Daniil Medvedev has never won a title on clay before. But, because his overall skill level is so high, he’s our predictor’s second favourite, giving him a 11.6% chance of emerging victorious in Spain.
World No. 5 Stefanos Tsitsipas and No. 9 Felix Auger-Aliassime are the only two players inside the top 10 who have not won a title so far in 2023. Our win predictor gives them a 5.6% and 3.2% probability respectively of breaking their ducks. The pair could potentially meet in the quarter-finals, too. Tsitsipas has a 33% likelihood of making it to that round while Auger-Aliassime’s chances are slightly lower at 23%.
Taylor Fritz is fifth mostly likely to win, given a 5.3% of doing so.
Is Iga Swiatek already the Queen of Clay?
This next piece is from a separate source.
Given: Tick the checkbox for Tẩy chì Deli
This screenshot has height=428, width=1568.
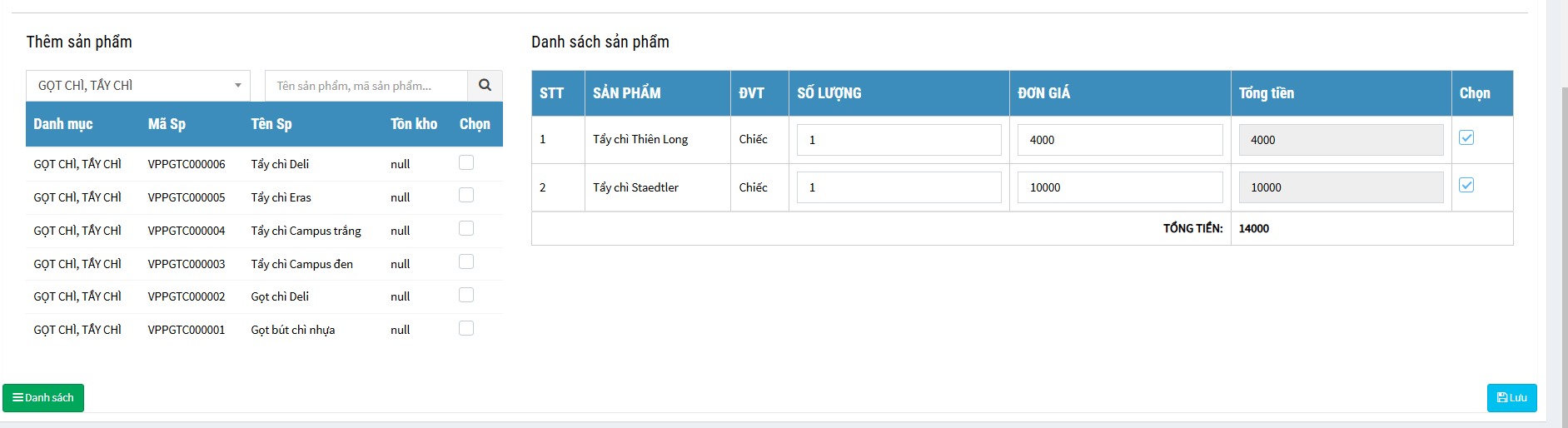Looking at the screenshot, I should [466, 162].
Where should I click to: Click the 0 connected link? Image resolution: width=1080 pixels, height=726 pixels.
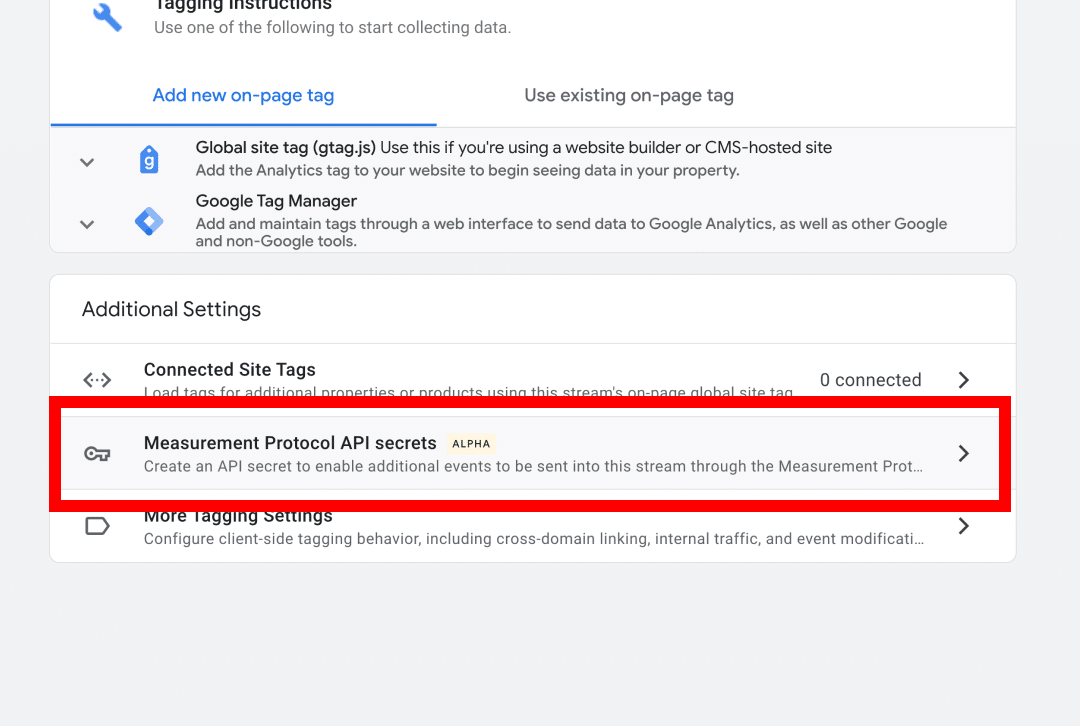[870, 380]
With a record of 18 wins, 1 loss and three titles on the surface last year (Stuttgart, Rome and the French Open) and an undefeated record so far in 2023, which includes a title last week in Stuttgart, Swiatek is our clear favourite to take the title in Madrid with our model gives her a 13.5% chance of doing so.
Despite potentially facing tough opponents in her half of the draw, Swiatek has a 21% probability of being a finalist in Madrid, by far the highest of all the players in the draw.
For the third year in a row, Sabalenka lost in the finals of Stuttgart, the tournament preceeding Madrid. In 2021, she was able to bounce back and win the title in Madrid, but she lost in the first round last year. Our tournament win predictor gives her an 8.3% chance of redemption this year, making her our second-favourite as the Belarusian has a 24-4 record this year having already won the Adelaide International and Australian Open.
About the Madrid Open
The Mutua Madrid Open is the first WTA 1000-level and second ATP Masters 1000 event on clay of the season.
Last year’s winners:
— Women’s singles draw: Ons Jabeur (defeated Jessica Pegula)
— Men’s singles draw: Carlos Alcaraz (defeated Zverev in the final, after beating Nadal in the quarter-finals and Djokovic in the semi-finals)
What is OpenSkill Rating?
— As a reminder from our explainer piece, OpenSkill rating is a skill-based ranking system that aims to assess and track a player’s skill throughout the season. These ratings are updated after each match, considering the current rating of the player and their opponent.
— Each player’s OpenSkill rating is characterized by a normal distribution (with a unique mean and variance).
— The big advantage of using a rating system like Openskill compared to other traditional ranking systems (e.g. Elo) is that the variance for each player is different (in Elo, all the players have the same variance). This means inconsistency and uncertainty in a player’s level are represented in their Skill rating. As a result, the variance can help us be more confident about a player’s true skill strength.
— For example, a player who has played many matches and has consistent results will have a small variance which means that we are more certain about theirskill, and vice-versa.